---------- DATA ----------

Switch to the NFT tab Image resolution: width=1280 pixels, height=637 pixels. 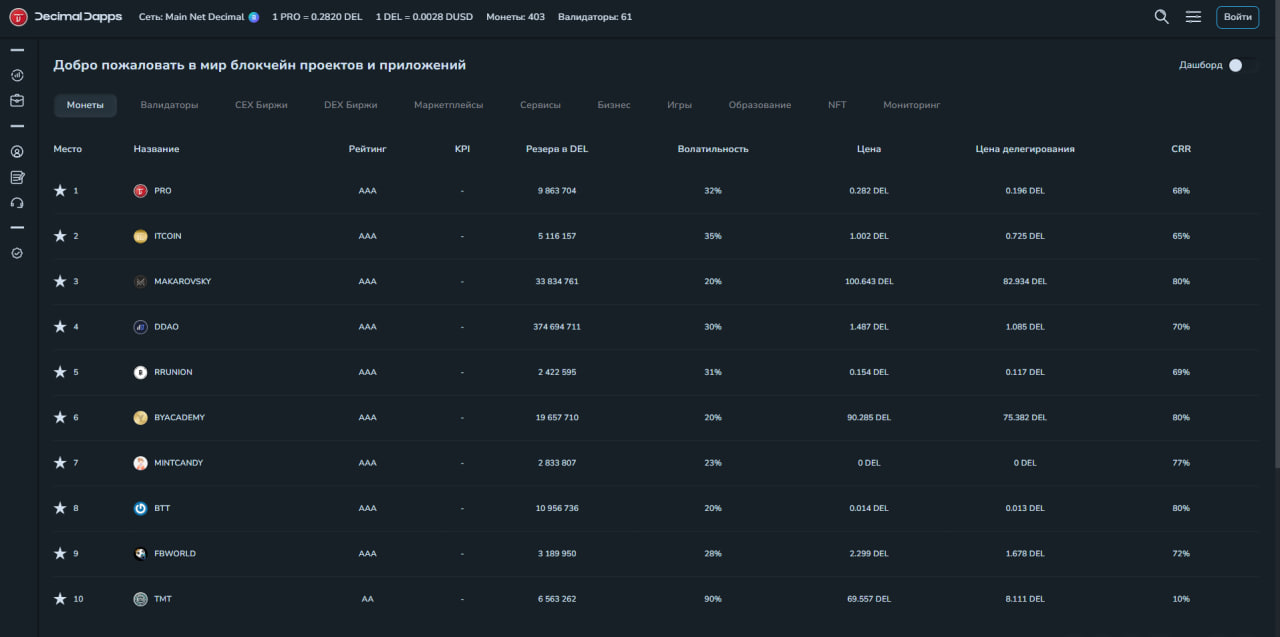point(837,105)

----------
---------- DATA ----------

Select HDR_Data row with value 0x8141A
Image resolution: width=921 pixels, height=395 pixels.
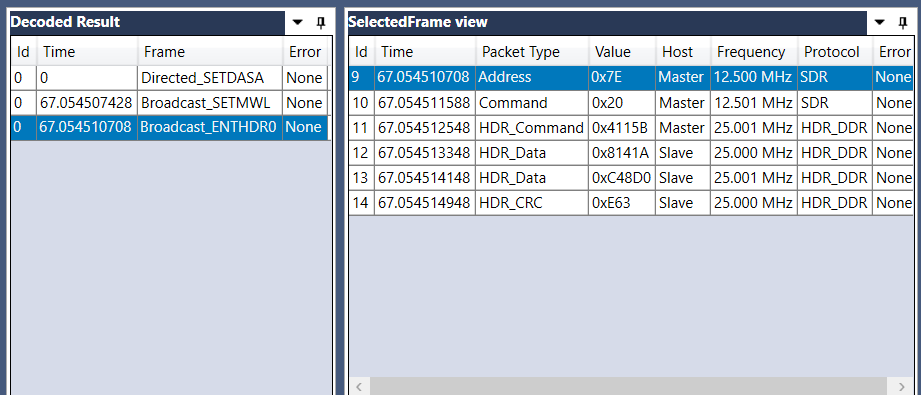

----------
---------- DATA ----------

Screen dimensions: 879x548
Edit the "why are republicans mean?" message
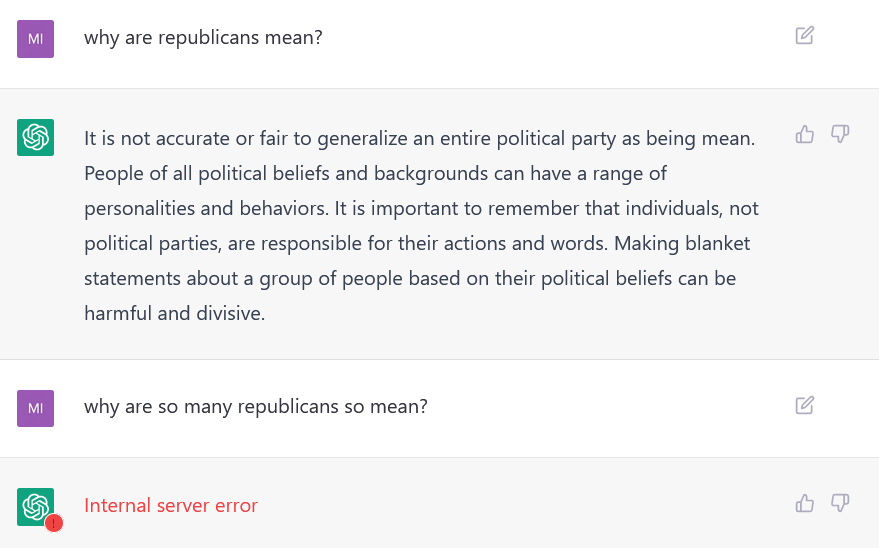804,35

----------

Copy only this part of the entries above: the line with "Select HDR_Data row with value 0x8141A", the line with "Image resolution: width=921", and the lines between, all exactly as written.

## OUTPUT OF THE TASK
Select HDR_Data row with value 0x8141A
Image resolution: width=921 pixels, height=395 pixels.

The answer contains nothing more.